Kendisini
liberal olarak tanımlayan birçok isim, Trump’ı değil kendilerinin halk adamı
olduğuna inanıyor, oysa hepsi de gayrimeşru savaşlara “acınacak hâlde kişiler”
olarak niteledikleri isimlerden daha fazla destek veriyor.
Amerikalı
liberaller, Trump’ın başkanlığı karşısında deliye döndüler. ABD’nin istisnai
olduğuna inandıkları ve dünyanın geri kalan kısmına dilediği şekilde müdahale
edebilme hakkına sahip olduğunu düşündükleri için hiçbir zaman güvenilir
kişiler olmadılar.
Liberaller,
sırtlarını Vietnam’da veya Irak’ta Amerikalı öldüren savaşlara yönelik
protestolara dayayabilirler. Oysa hepsi de genelde emperyalizmin emirlerine
göre hareket ediyor. Bu noktada emperyalizmin hoşuna gitmeyen kişilere
saldırıyorlar, Amerikalıların incinmesine izin vermeyenleri kucaklıyorlar.

> _Verilen satırlar_:

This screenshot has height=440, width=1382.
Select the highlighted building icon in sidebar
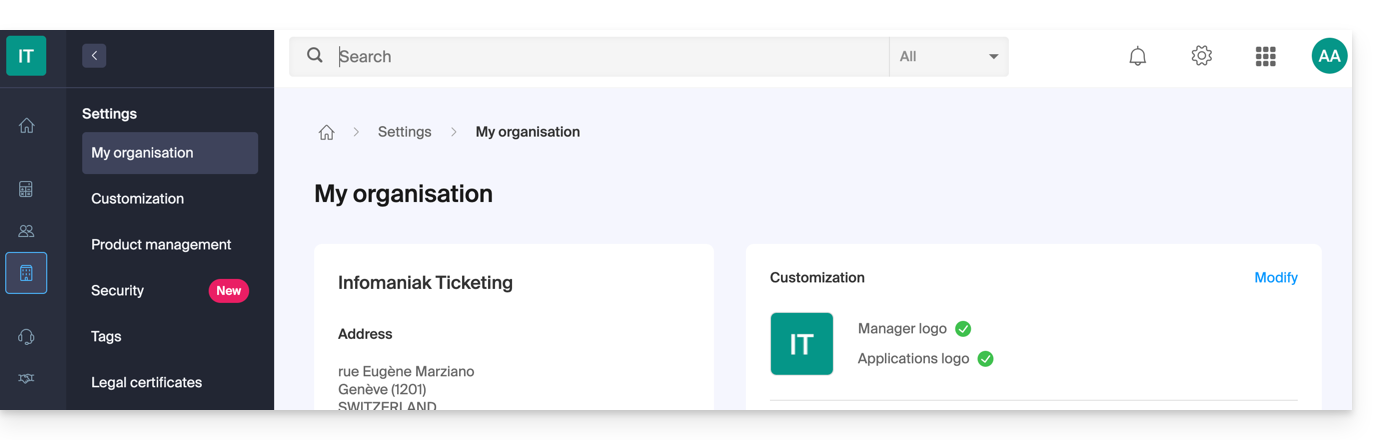pos(26,273)
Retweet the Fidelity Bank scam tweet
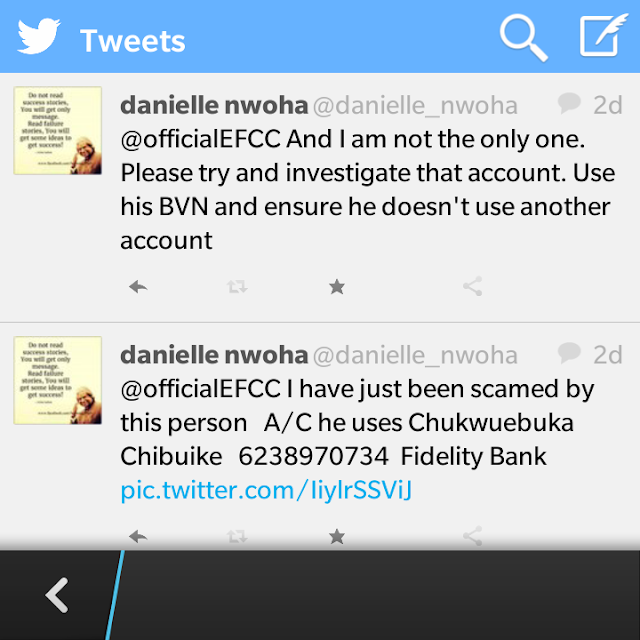 coord(237,536)
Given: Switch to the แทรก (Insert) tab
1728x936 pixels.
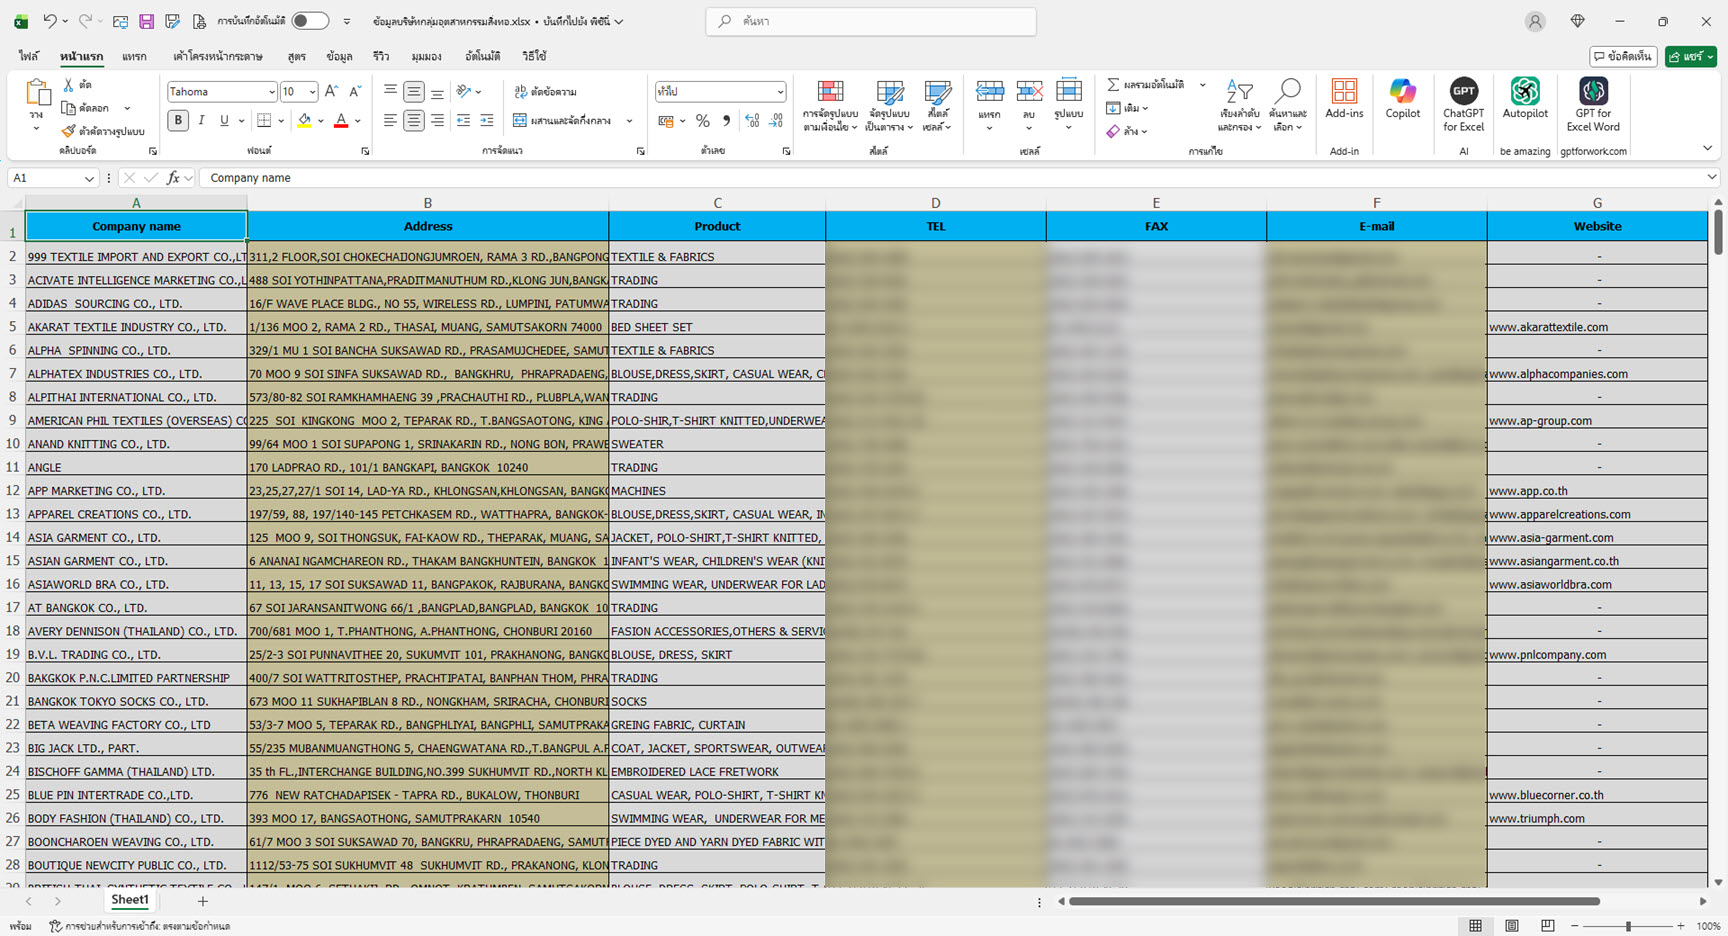Looking at the screenshot, I should [x=134, y=56].
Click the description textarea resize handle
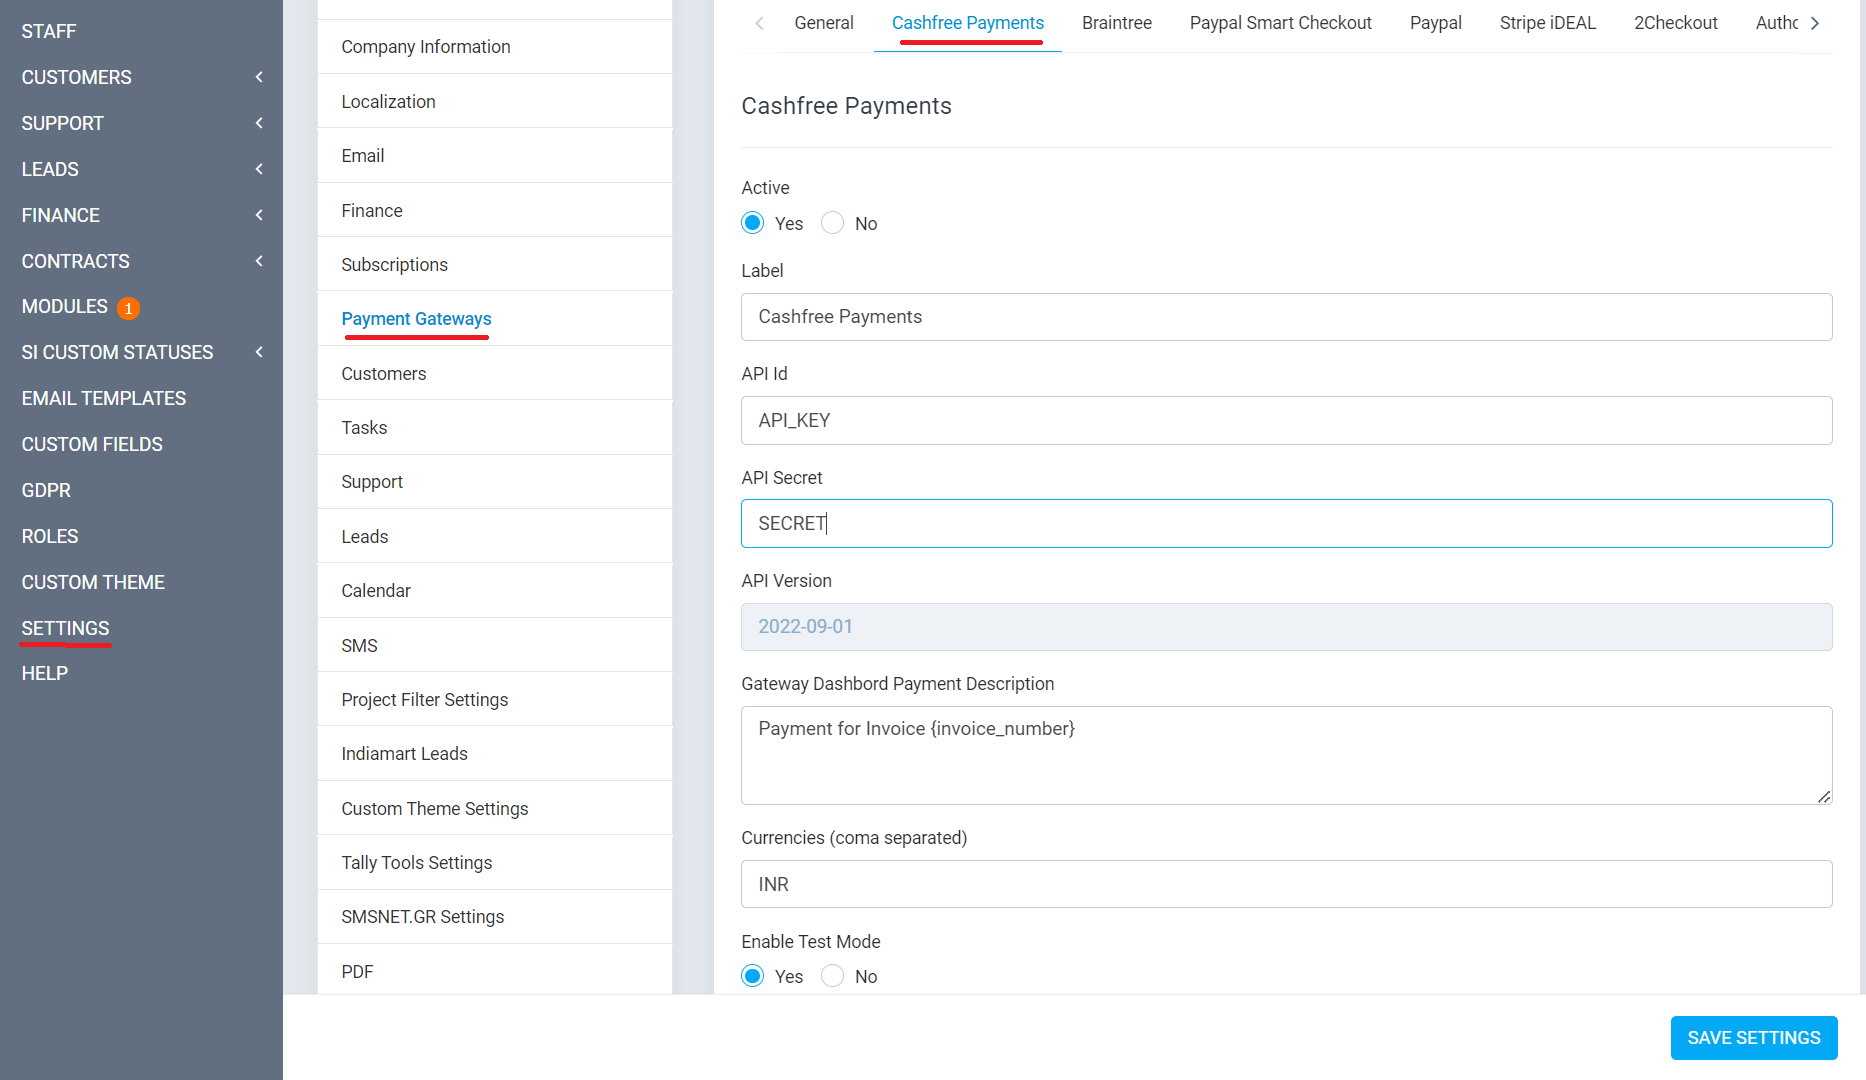 [1823, 796]
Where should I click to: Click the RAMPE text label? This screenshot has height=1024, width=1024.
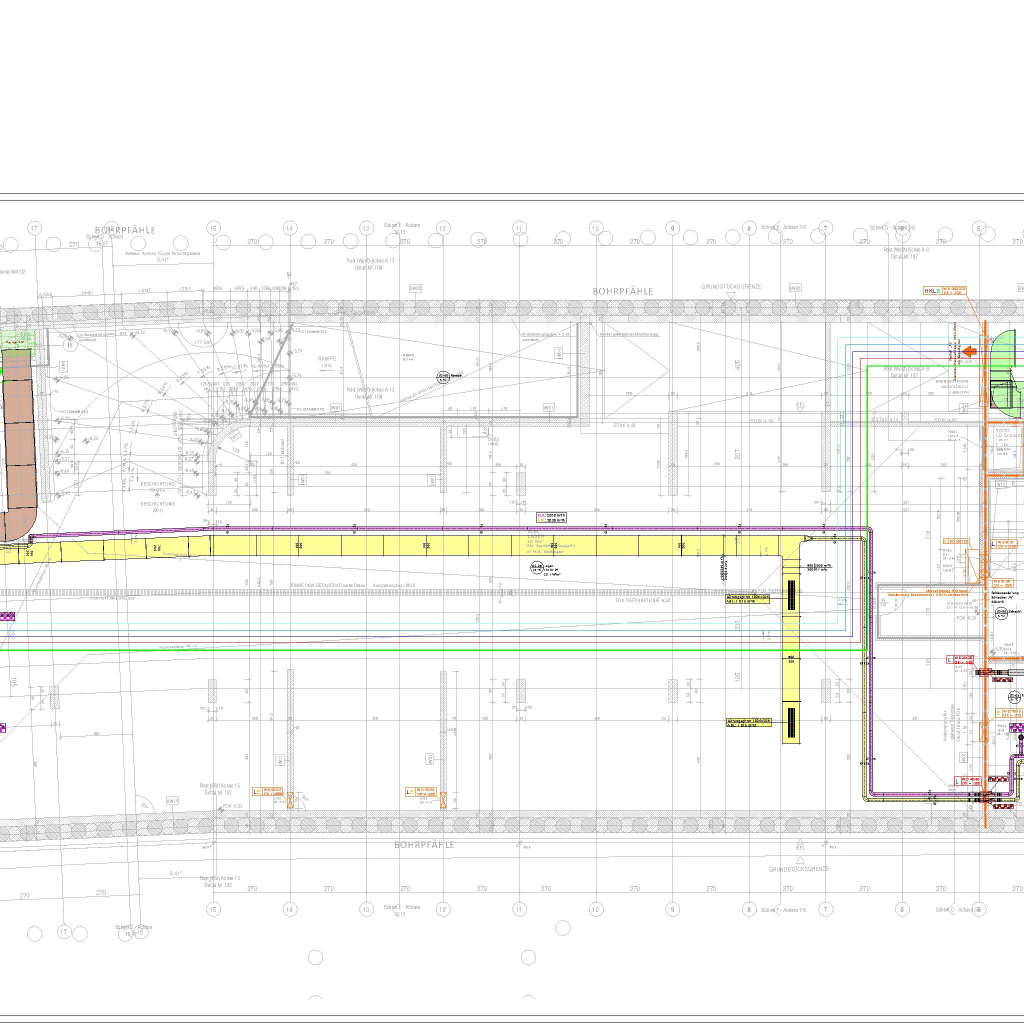pos(328,357)
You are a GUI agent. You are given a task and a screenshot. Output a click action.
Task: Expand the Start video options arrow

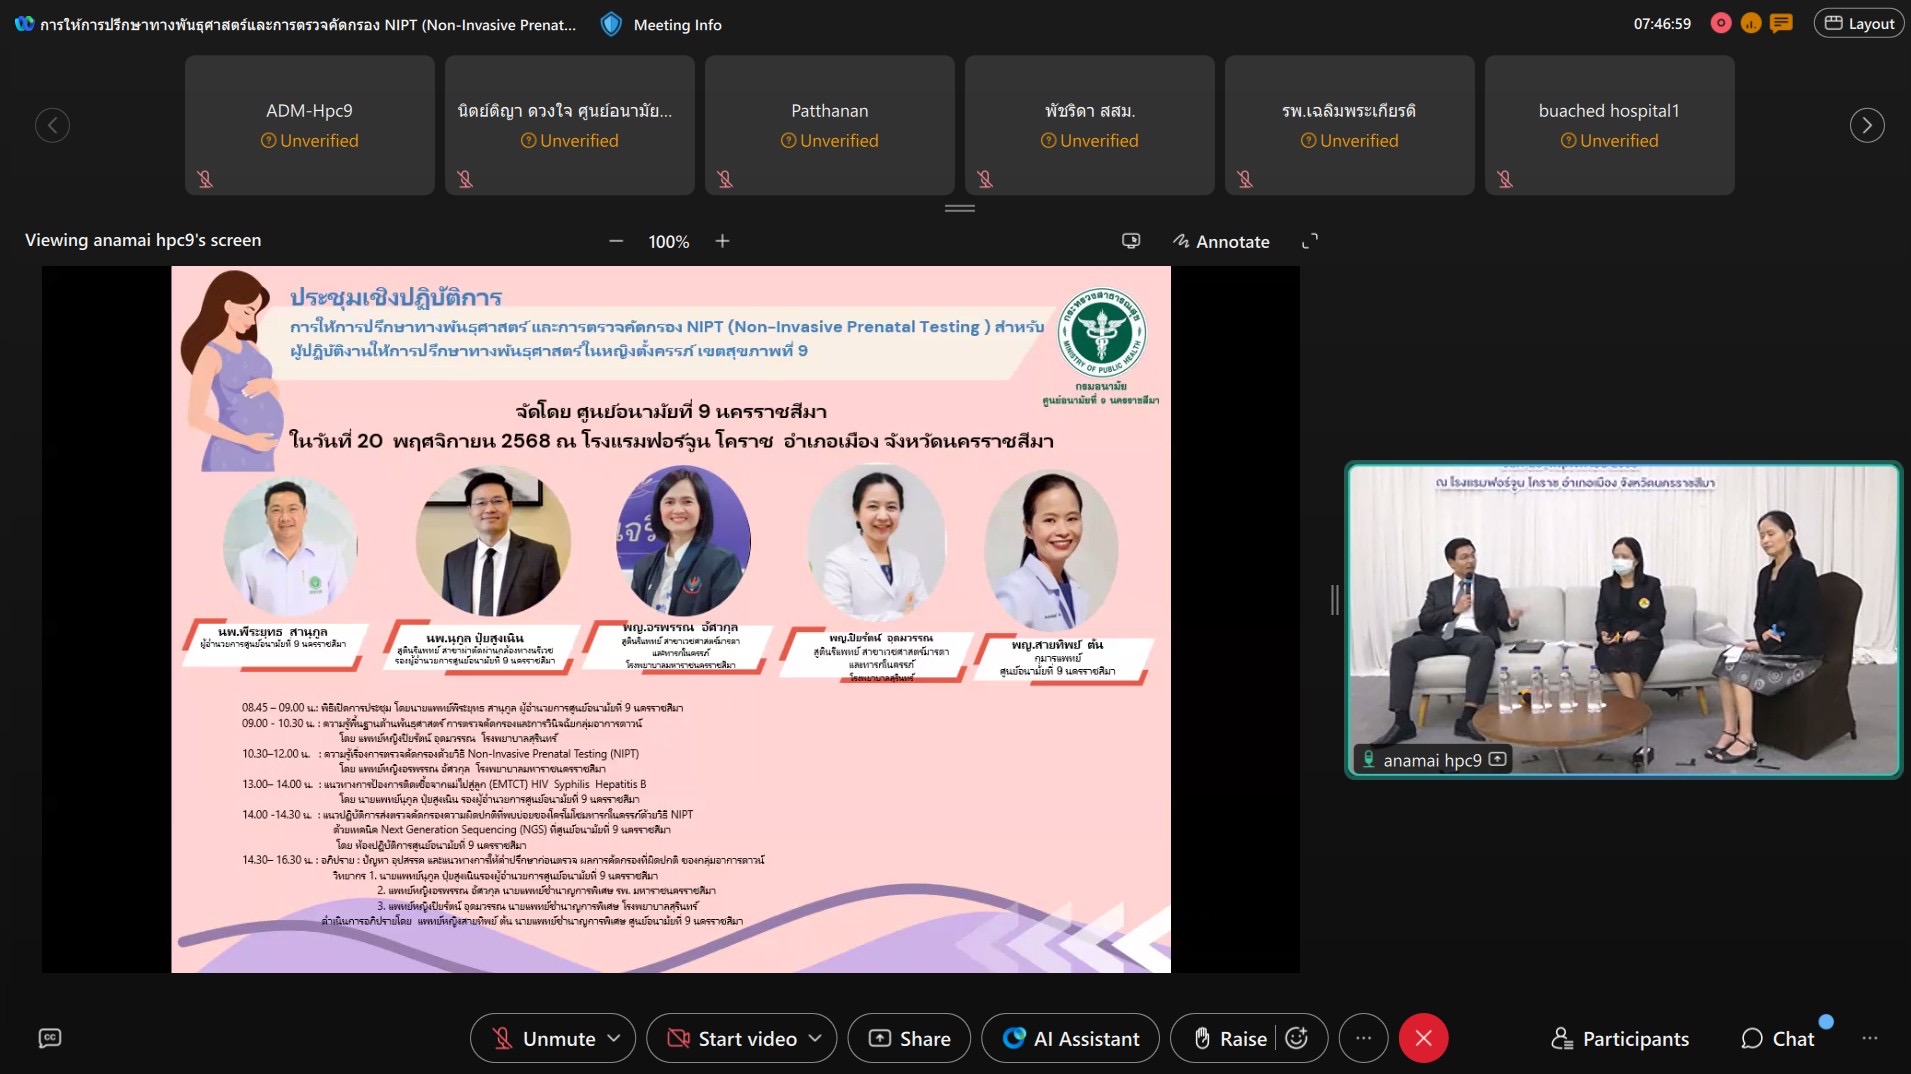click(x=815, y=1038)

> _Çözülecek görev_: Gösterilen metinde "olarak niteledikleri isimlerden" sözleriyle başlayıp "kişiler olmadılar." sözleriyle biten bölümün tamamını hiç değiştirmeden yazın.

> _Görevin sonucu_:
olarak niteledikleri isimlerden daha fazla destek veriyor.
Amerikalı
liberaller, Trump’ın başkanlığı karşısında deliye döndüler. ABD’nin istisnai
olduğuna inandıkları ve dünyanın geri kalan kısmına dilediği şekilde müdahale
edebilme hakkına sahip olduğunu düşündükleri için hiçbir zaman güvenilir
kişiler olmadılar.